Building partnerships, not barriers

The UK's Section 106 success story of collaborative negotiation and national legislation

From her London office overlooking Britain's ambitious urban regeneration projects, Claire Dickinson reflects on 25 years navigating development viability and community benefit as leader of Quod's development economics team.

Section 106 of the 1990 Town and Country Planning Act has become Britain's single largest affordable housing delivery method since 2015, producing nearly 140,000 affordable homes in just five years with developer contributions totaling approximately £10.8 billion. The system requires 30-50% of new development homes be designated affordable, reaching 50% in London—figures that might seem impossibly ambitious to New Zealand councils contemplating single-digit percentages. Yet Section 106 now accounts for 44-51% of all affordable housing delivery in England.

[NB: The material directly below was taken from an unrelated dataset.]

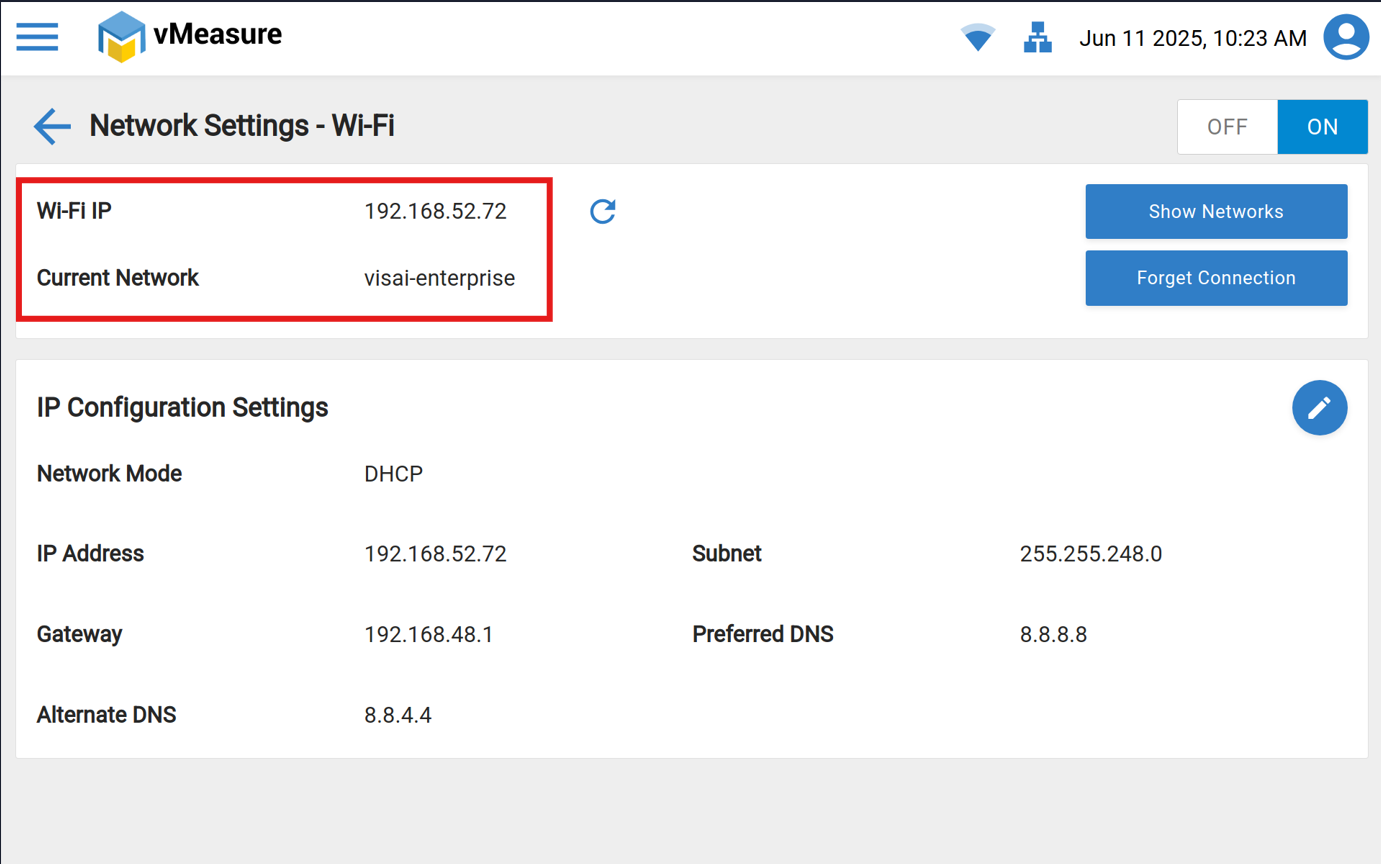Image resolution: width=1381 pixels, height=864 pixels.
Task: Go back using the left arrow
Action: [52, 126]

Britain's success comes through national legislation providing legal certainty, viability frameworks preventing land price inflation from capturing benefits, and sophisticated negotiation replacing rigid prescription. Critical lessons include land value capture mechanisms ensuring windfall planning gains flow toward affordable housing rather than inflating land prices, and national frameworks that remove questions about legitimacy while allowing local implementation flexibility.

For New Zealand, Britain's two decades of experience offer the opportunity to learn from both successes and stumbles, demonstrating that Inclusionary Housing works at scale when properly designed with appropriate national legislative backing.